We interviewed George Elvin, who recently published the fascinating report, “Nanotechnology for Green Building,” which identifies 130 startups and established companies offering or developing nanomaterials for green building. Elvin is director of the Green Technology Forum and Associate Professor at Ball State University.

PI: How is nano being used today in green building and who are the leading companies?

George Elvin:

Using nano to improve the performance of existing buildings is one of the great opportunities right now.

Nano insulation is one of the most commercialized nano products. It gets around the problem of insulating existing buildings, which is hard to do with bulky conventional materials like fiberglass. You literally paint or spray the insulation on - it’s invisible and non-toxic. The insulating coatings are so thin and clear that you don’t know they’re there.

With demand for energy efficient buildings rising, insulation is the most cost effective way to reduce carbon emissions from buildings - it lowers a building’s energy consumption by 42% while maintaining a comfortable indoor environment. Nano insulating materials are about 30% more efficient than conventional materials like fiberglass or cellulose.

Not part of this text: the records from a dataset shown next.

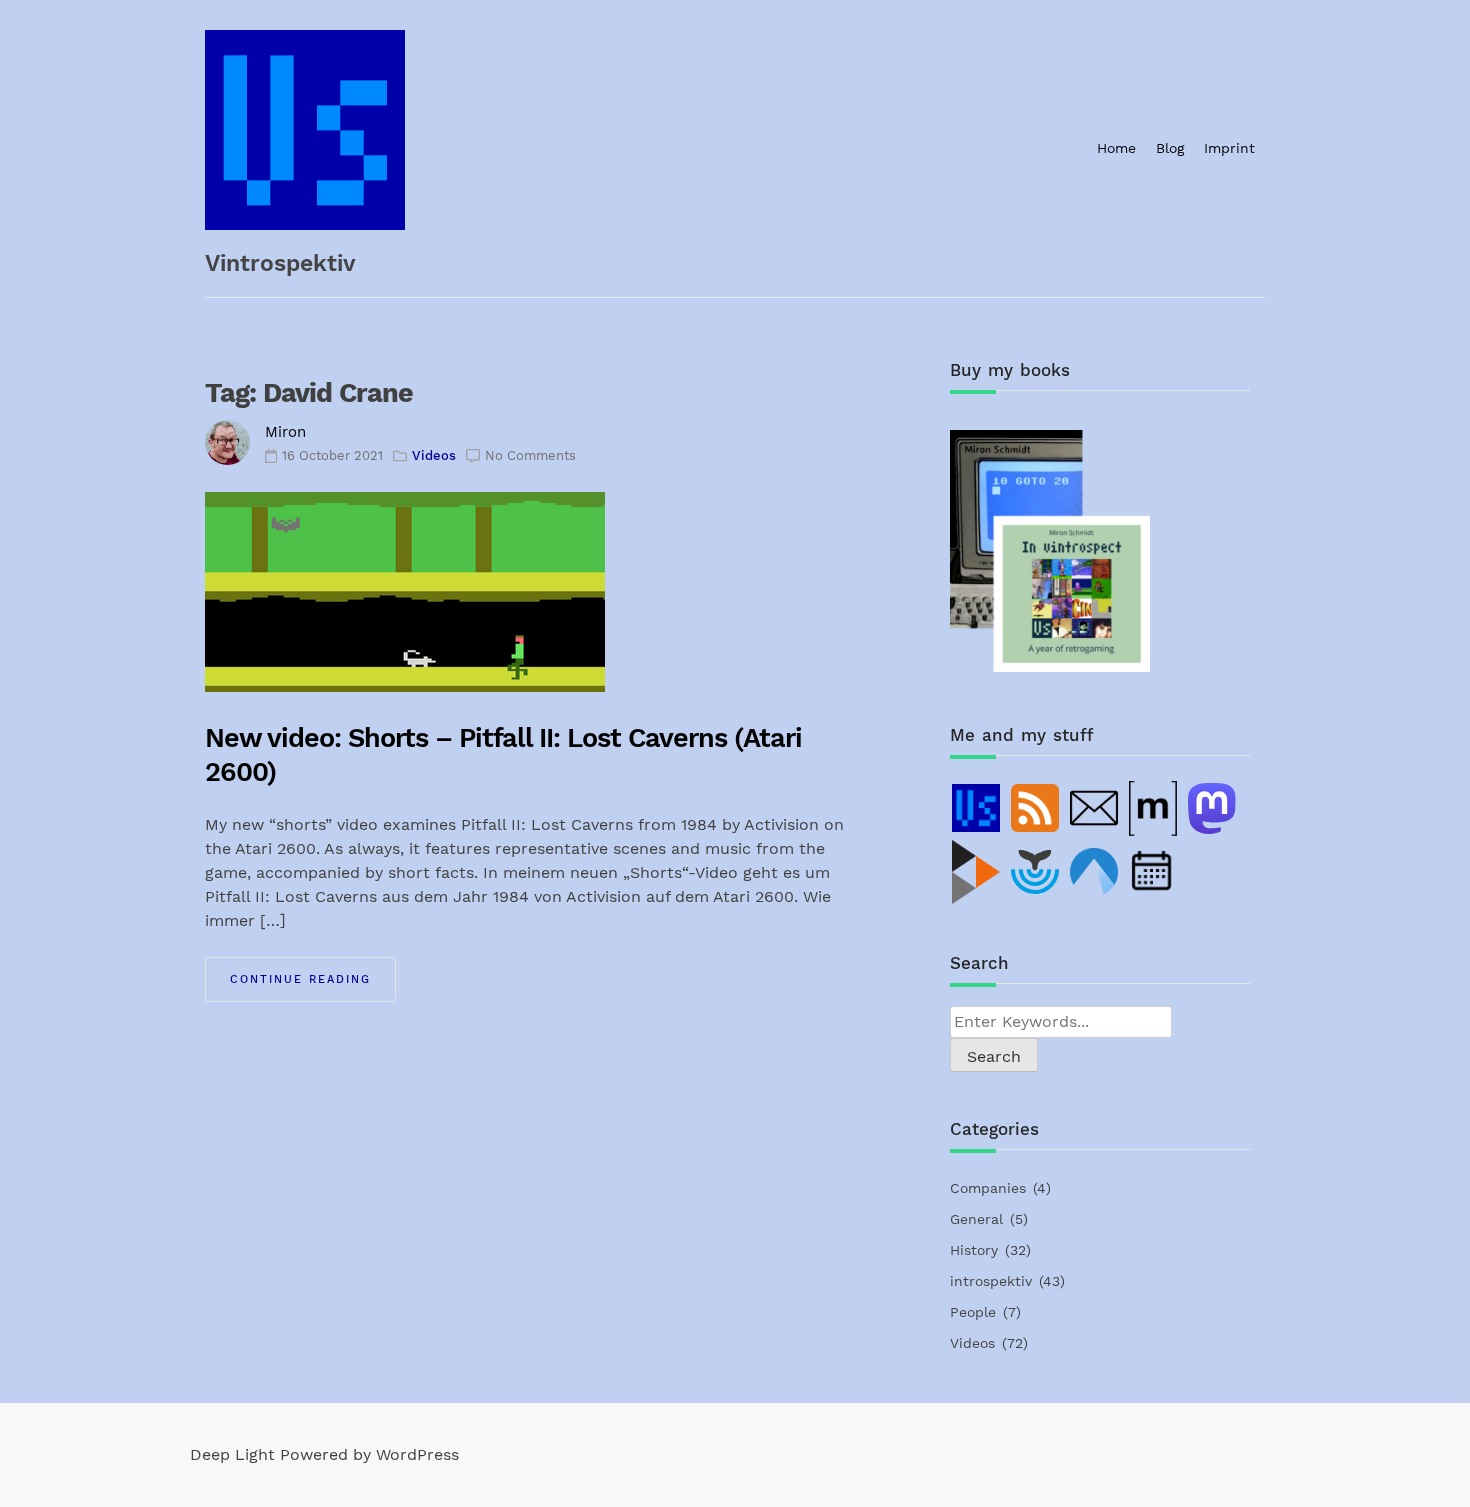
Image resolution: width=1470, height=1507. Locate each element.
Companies (988, 1188)
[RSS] (1036, 808)
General (976, 1219)
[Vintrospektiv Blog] (977, 808)
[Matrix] (1154, 808)
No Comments (530, 455)
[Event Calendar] (1154, 872)
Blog (1170, 148)
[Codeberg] (1095, 872)
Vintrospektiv (280, 263)
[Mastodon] (1213, 808)
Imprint (1229, 148)
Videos (434, 455)
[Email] (1095, 808)
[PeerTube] (977, 872)
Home (1116, 148)
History (974, 1250)
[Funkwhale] (1036, 872)
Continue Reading (300, 979)
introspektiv (991, 1281)
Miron (285, 432)
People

Industrial Nanotech (INTK.PK), for example, is signing multi-million dollar contracts right and left. They also insulate pipelines - the coating insulates them from the weather, saving huge amounts of energy. In an example of another application, they just signed a big contract with the largest textile company in Turkey to coat some of their machinery. When you insulate machinery, the building’s cooling costs drop dramatically. It’s being applied to aluminum ceiling panels in the new Suvanabhumi International Airport in Bangkok, the world’s largest airport.

The company is developing the first prototype for insulation that actually generates electricity. The thin sheets of insulation - just a few thousands of an inch thick - use the temperature differential that insulation creates to generate electricity. In the future, they will be able to tap the difference in day and night time temperature between the inside and outside of a building, an almost constant source of energy.

Important emerging companies include Industrial Nanotech (Naples, Florida), Nanotec (Brookvale, Australia), Ecology Coatings (ECOC.OB) (Bloomfield Hills, Michigan) and Aspen Aerogels (Northborough, Massachusetts).

It’s interesting to see these young companies coming out of the labs and into the market. They often start when a scientist finds some amazing properties in the lab and builds a product around it, and then finds a business partner to start a company around the product.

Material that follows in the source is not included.